= AVAILABLE DATA =
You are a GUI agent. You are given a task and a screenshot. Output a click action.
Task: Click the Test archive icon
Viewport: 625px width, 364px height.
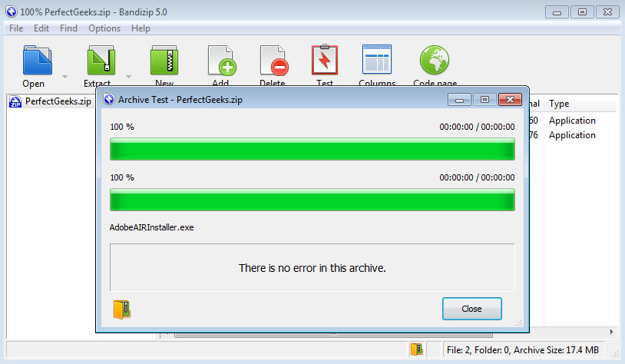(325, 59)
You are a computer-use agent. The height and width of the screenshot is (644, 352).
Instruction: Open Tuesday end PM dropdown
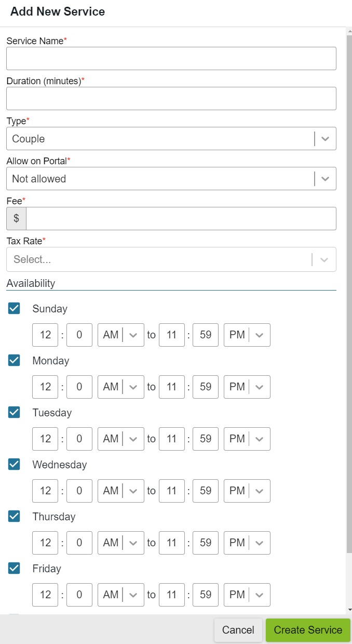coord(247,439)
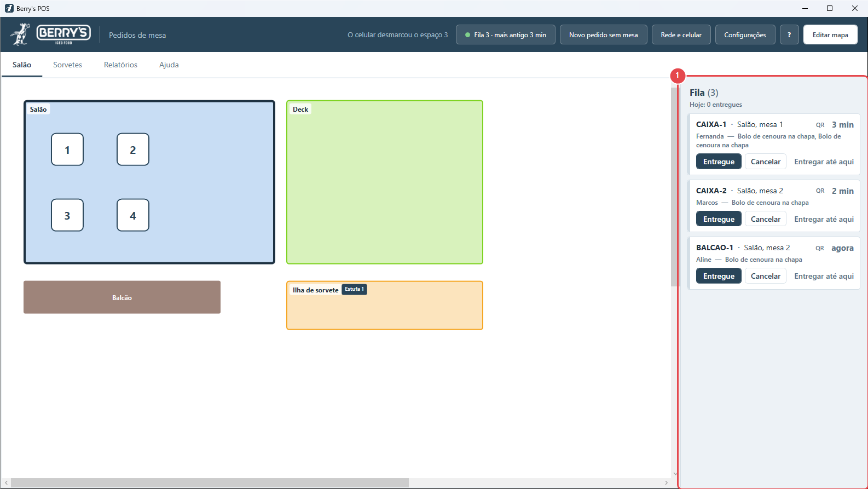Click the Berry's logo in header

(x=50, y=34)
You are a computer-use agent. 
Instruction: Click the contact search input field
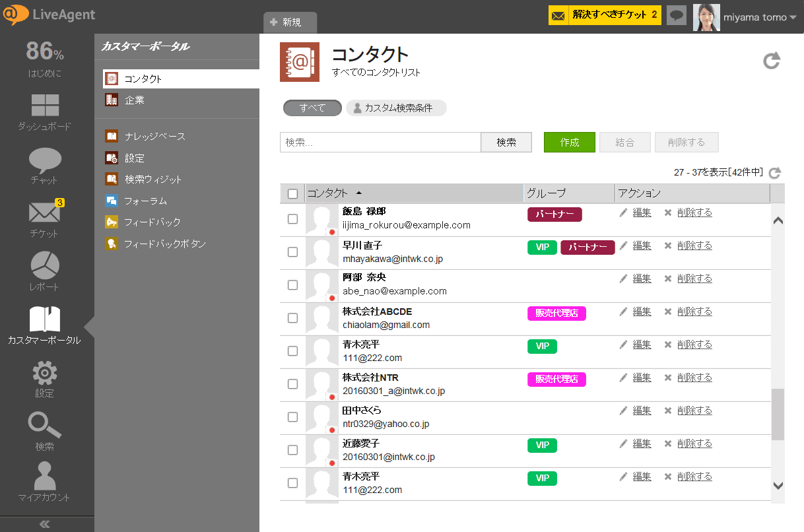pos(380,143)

--

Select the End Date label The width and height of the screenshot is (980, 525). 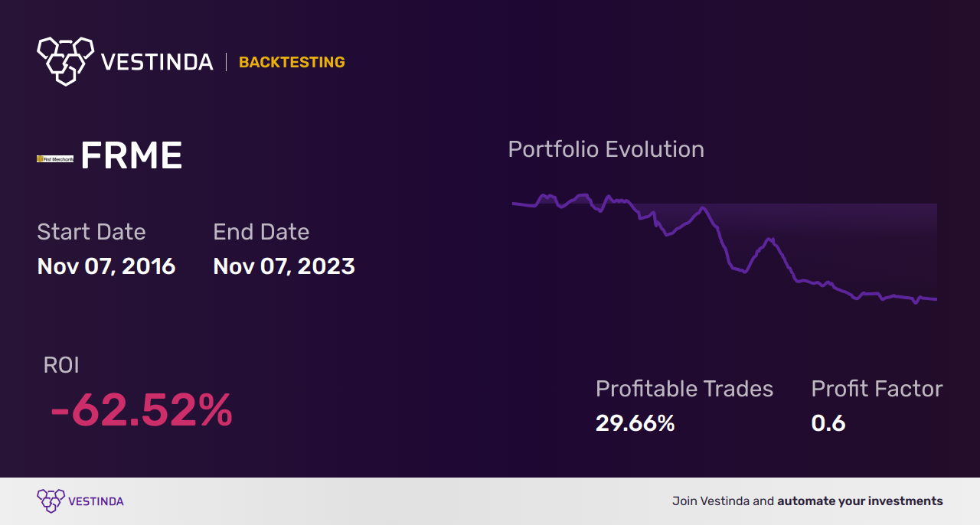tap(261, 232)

= WHAT IS BEING ASKED =
Where a line in the listing above includes the string "computer", copy that line.

= RESPONSE AREA =
You are a computer-use agent. The height and width of the screenshot is (644, 352).
You are a computer-use agent. 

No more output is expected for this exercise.